EveryDream-trainer/doc/RUNPOD.MD

3.9 KiB

Runpod

You will need your data prepared first before starting! Don't waste rental fees if you're not ready to upload your files. Your files should be captioned before you start with either the caption as the filename or in text files for each image alongside the image files. See main README.md for more details. Tools are available to automatically caption your files on a 4GB GPU or Colab notebook.

Main readme

You can sign up for Runpod here (shameless referral link): Runpod

If you are confused by the wall of text, join the discord here: EveryDream Discord

Make sure you have at least 70GB of Runpod Volume storage at a minimum so you don't waste training just 1 ckpt that is overtrained and have to start over. Penny pinching on storage is ultimately a waste of your time and money! This is setup to give you more than one ckpt so you don't overtrain.

Pick a runpod CLOSE to you with good bandwidth. You need to download the file and downloading it from halfway across the world is likely slow!

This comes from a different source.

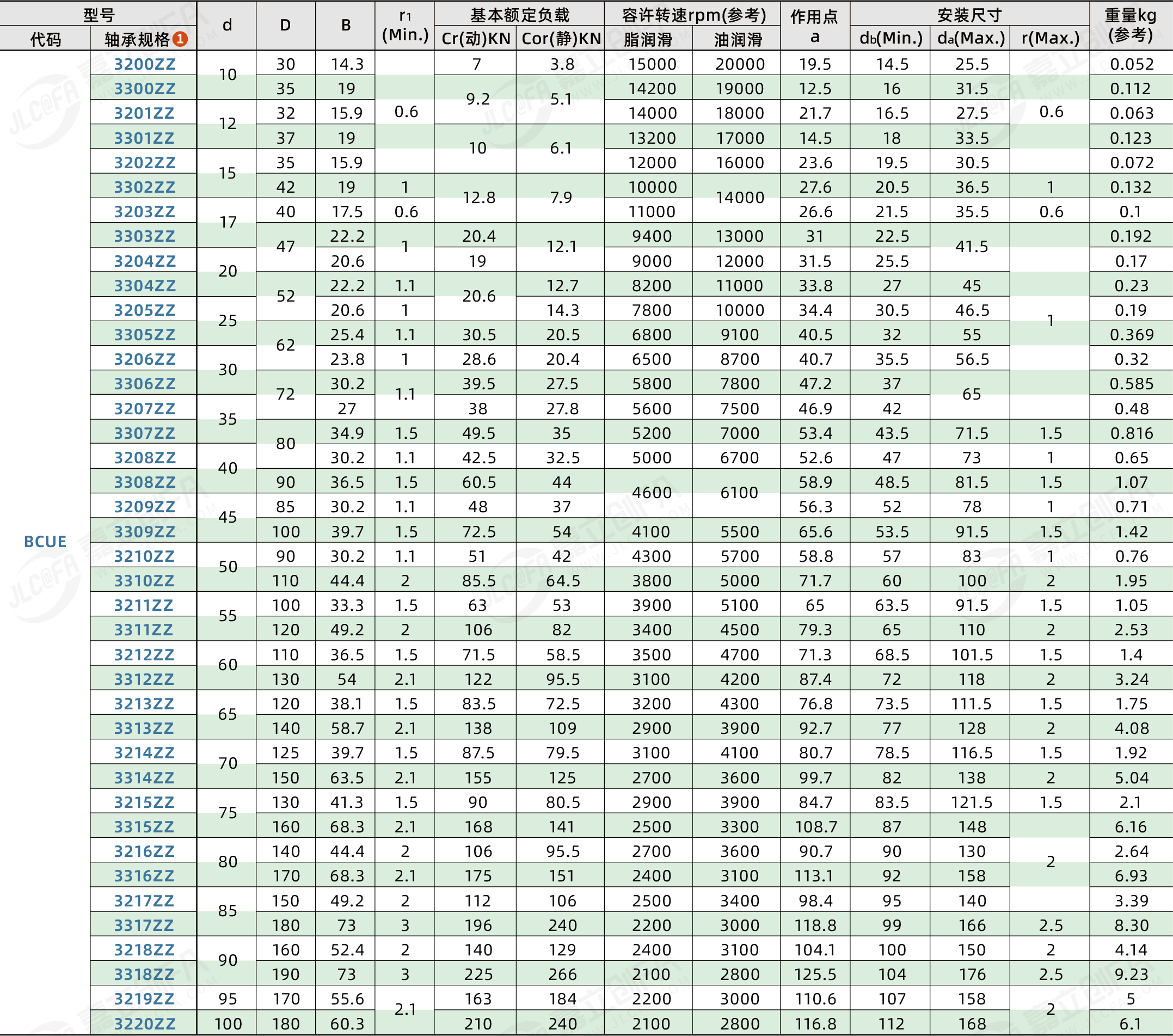Click the 重量kg header cell
This screenshot has height=1036, width=1173.
(1130, 24)
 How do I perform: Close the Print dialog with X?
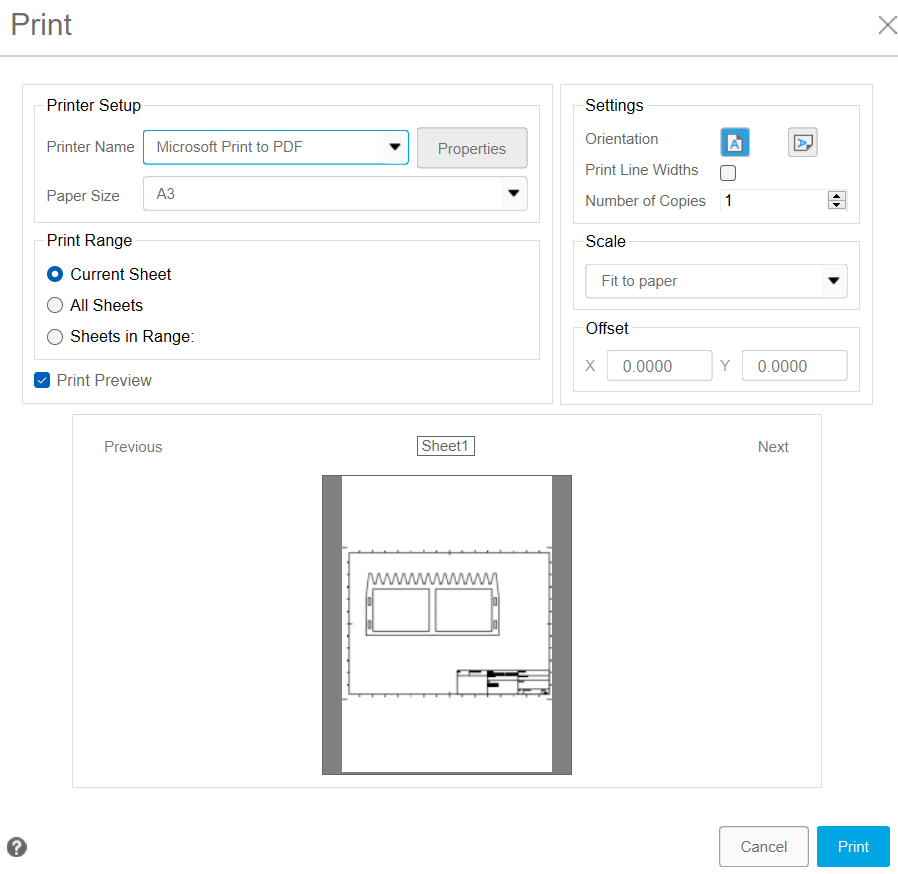[x=886, y=25]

For example if you are in the US, find an instance in the US: location

Getting started

  1. Pick a 24GB GPU instance (community or secure). You can use 48GB but it is unnecessary. Make sure to use "ON DEMAND" not "spot" or your instance may be closed suddently and you will lose your training. Once you click, go "My Pods"

  2. Start a Pytorch instance in Runpod. Make sure to get plenty of volume space!

r

  1. Launch the Juypyter notebook. r

  2. Click file, open from URL, and paste in this URL: https://raw.githubusercontent.com/victorchall/EveryDream-trainer/main/Train-Runpod.ipynb

r

  1. Rest of the instructions are in the notebook, but you'll upload your files here once ready:

r

  1. The final cell in the instance will generate links you can right click to "save as" to download your ckpts. You remembered to pick a runpod close to you with good bandwidth, right? If not, you'll be waiting a while for your files to download.

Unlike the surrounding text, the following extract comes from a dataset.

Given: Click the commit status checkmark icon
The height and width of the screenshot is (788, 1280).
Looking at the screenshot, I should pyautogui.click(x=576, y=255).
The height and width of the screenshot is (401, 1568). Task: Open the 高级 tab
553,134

  2. Make sure to go back to Runpod.io when you are done (don't forget to download your PRUNED.CKPT files) and STOP your instance and also click the trash can button to remove the volume storage. You will be charged for the storage if you don't delete it.

r

Advanced mode

You can train MUCH larger models with more data, potentially unlimited numbers of characters and styles into one model. You will follow the same steps, but the expectation is you are using a much larger data set, say, many hundreds or thousands of images, and are willing to train for many hours. There are many things to consider on each project and different projects have different requirements so it is hard to generalize.

You can read up on a model trained with 7+ characters and a variety of cityscapes using 1600+ new training images and 1600+ preservation images here: FF7R Mega Model on Huggingface

You will want even more volume space. 100GB is advised so you can get MANY ckpts (many epochs) you can test along the way, download them, stop your instance, test, and resume from them again if needed. This will save you a lot of heartache with undertrained or overtrained models, especially if you are training for 6-10+ hours.

You will change the yaml in the training step to v1-finetune-everydream.yaml, and also want to consider tweaking the values and a long, careful read of the main README, and training more basic models first.

!python main.py --base configs/stable-diffusion/v1-finetune_everydream.yaml -t  --actual_resume "v1-5-pruned.ckpt" -n test --data_root input

This file is configured better for very large training sets. Repeats is reduced.